The Taste of Country Cooking by Edna Lewis
Utopia is necessarily a place that is no-place, a place that only exists in the imagination. As soon as a utopian vision is attempted in the actual world, it is doomed; the ideas do not translate when the realities of bodies and personality and weather are involved.
But Freetown, Virginia, in Edna Lewis's remembering, comes as close as anything I can imagine as an actual utopia. Freetown was founded by Miss Lewis's grandfather, who was a freed slave, and the community he and his wife and neighbors created was a community of free former slaves raising and educating their children and farming the land and building their world as they wished it would be—and doing so with an ethos of generosity and cooperation and celebration.
I have always felt that the people of Freetown were very special. They showed such love and affection for us as children, at the same time asking something of us, and they knew how to help each other so the land would thrive for all....And when we share again in gathering wild strawberries, canning, rendering lard, finding walnuts, picking persimmons, making fruitcake, I realize how much the bond that held us had to do with food.
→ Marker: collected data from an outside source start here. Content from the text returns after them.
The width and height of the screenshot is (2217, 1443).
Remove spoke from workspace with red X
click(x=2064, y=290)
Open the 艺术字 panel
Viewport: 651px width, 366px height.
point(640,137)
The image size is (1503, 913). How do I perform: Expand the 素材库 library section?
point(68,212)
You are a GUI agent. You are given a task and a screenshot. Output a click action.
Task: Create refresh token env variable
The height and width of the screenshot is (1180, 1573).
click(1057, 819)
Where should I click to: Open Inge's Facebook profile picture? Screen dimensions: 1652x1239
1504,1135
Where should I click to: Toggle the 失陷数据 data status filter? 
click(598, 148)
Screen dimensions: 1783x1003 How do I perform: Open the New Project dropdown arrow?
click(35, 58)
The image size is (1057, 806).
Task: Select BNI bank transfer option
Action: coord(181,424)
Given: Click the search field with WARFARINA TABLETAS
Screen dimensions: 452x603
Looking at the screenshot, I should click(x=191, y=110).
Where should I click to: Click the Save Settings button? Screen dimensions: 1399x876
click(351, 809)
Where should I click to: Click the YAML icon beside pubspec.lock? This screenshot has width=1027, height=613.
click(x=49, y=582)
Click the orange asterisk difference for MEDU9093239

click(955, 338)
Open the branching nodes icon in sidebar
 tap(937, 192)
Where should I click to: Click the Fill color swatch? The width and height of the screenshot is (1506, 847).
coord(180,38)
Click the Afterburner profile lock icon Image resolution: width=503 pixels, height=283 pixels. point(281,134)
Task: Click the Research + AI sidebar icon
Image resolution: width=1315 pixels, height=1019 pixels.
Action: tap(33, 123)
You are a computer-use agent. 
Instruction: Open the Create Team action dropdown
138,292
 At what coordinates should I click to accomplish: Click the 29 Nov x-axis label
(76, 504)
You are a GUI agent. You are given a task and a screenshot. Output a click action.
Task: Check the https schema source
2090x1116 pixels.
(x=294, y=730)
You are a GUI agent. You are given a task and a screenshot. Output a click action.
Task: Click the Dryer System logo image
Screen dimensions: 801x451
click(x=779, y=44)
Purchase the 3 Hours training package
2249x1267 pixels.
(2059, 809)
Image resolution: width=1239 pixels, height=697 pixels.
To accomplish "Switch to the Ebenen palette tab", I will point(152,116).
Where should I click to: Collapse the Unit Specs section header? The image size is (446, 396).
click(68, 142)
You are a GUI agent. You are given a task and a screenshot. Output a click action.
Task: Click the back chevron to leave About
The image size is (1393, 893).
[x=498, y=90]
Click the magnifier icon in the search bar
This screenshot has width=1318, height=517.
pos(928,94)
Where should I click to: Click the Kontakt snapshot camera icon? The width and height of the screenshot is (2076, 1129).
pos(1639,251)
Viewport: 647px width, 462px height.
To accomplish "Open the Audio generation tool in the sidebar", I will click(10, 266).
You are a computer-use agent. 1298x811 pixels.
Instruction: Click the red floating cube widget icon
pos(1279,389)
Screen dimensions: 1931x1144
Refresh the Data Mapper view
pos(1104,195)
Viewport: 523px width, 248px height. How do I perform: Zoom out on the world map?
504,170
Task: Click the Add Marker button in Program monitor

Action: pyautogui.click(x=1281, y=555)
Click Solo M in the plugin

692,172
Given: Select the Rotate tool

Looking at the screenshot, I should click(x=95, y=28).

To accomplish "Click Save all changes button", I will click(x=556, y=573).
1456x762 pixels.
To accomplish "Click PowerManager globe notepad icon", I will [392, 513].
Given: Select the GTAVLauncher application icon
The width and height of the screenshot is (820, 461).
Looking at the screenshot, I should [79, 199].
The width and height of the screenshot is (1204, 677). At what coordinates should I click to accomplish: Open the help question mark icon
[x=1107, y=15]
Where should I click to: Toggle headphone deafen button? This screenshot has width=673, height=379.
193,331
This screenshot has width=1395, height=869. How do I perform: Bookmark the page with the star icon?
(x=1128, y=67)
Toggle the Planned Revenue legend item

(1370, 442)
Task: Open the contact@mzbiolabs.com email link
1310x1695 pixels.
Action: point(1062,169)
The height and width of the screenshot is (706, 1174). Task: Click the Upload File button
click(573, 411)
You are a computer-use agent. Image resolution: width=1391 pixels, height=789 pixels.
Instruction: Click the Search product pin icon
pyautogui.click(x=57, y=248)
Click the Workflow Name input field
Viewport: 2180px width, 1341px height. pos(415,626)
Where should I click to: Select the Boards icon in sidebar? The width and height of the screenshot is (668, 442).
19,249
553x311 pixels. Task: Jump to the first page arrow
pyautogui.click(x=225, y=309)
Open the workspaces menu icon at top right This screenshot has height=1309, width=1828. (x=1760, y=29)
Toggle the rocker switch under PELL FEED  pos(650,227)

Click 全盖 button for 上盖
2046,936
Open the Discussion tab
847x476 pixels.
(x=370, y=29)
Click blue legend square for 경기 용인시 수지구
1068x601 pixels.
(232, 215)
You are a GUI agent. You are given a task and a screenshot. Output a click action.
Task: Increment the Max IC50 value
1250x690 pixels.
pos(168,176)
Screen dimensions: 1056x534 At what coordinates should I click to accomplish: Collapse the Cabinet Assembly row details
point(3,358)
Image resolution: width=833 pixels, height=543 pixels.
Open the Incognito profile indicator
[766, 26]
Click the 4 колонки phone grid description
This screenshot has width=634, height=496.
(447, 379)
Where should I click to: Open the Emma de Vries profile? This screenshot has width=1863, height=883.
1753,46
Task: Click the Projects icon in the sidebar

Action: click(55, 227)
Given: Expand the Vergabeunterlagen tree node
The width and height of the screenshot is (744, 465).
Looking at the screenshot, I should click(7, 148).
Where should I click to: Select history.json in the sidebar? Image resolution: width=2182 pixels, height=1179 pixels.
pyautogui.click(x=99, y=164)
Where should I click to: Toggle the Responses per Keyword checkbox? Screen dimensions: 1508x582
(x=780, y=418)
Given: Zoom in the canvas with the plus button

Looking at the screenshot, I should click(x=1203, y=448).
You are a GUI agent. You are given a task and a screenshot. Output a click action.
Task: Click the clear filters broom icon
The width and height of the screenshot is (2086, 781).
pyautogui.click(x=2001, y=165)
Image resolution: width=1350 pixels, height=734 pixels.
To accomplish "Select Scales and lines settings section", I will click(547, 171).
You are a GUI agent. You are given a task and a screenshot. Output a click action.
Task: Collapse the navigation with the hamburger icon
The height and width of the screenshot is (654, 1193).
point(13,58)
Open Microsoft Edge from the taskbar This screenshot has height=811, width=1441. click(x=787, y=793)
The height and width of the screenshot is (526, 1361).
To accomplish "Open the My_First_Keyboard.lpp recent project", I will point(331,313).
This book is Miss Lewis's remembering of Freetown through the farming and cooking and eating she did there. The book is organized by season, and within the season by specific meals, occasions, and celebrations: A Spring Breakfast When the Shad Were Running, An Early Summer Lunch of the Season's Delicacies, Emancipation Day Dinner, Morning-After-Hog-Butchering Breakfast, Christmas Eve Supper, A Dinner Celebrating the Last of the Barnyard Fowl. Celebration is the true theme of this book. Even the most simple dishes—green salads, coffee, corn pone, pound cake—are remembered gloriously and vividly, as ideals within themselves.
There is an nostalgic impulse to romanticize the past, to remember things as we would have liked them to be. But it feels almost petty to read this book with that thought in mind. The Taste of Country Cooking is like memory on the page. The feeling is immediate, whether in prose or recipes, and I'm transported to a peaceful, loving place where good people cook and eat and share with integrity and compassion and pleasure, not only for themselves but for the future.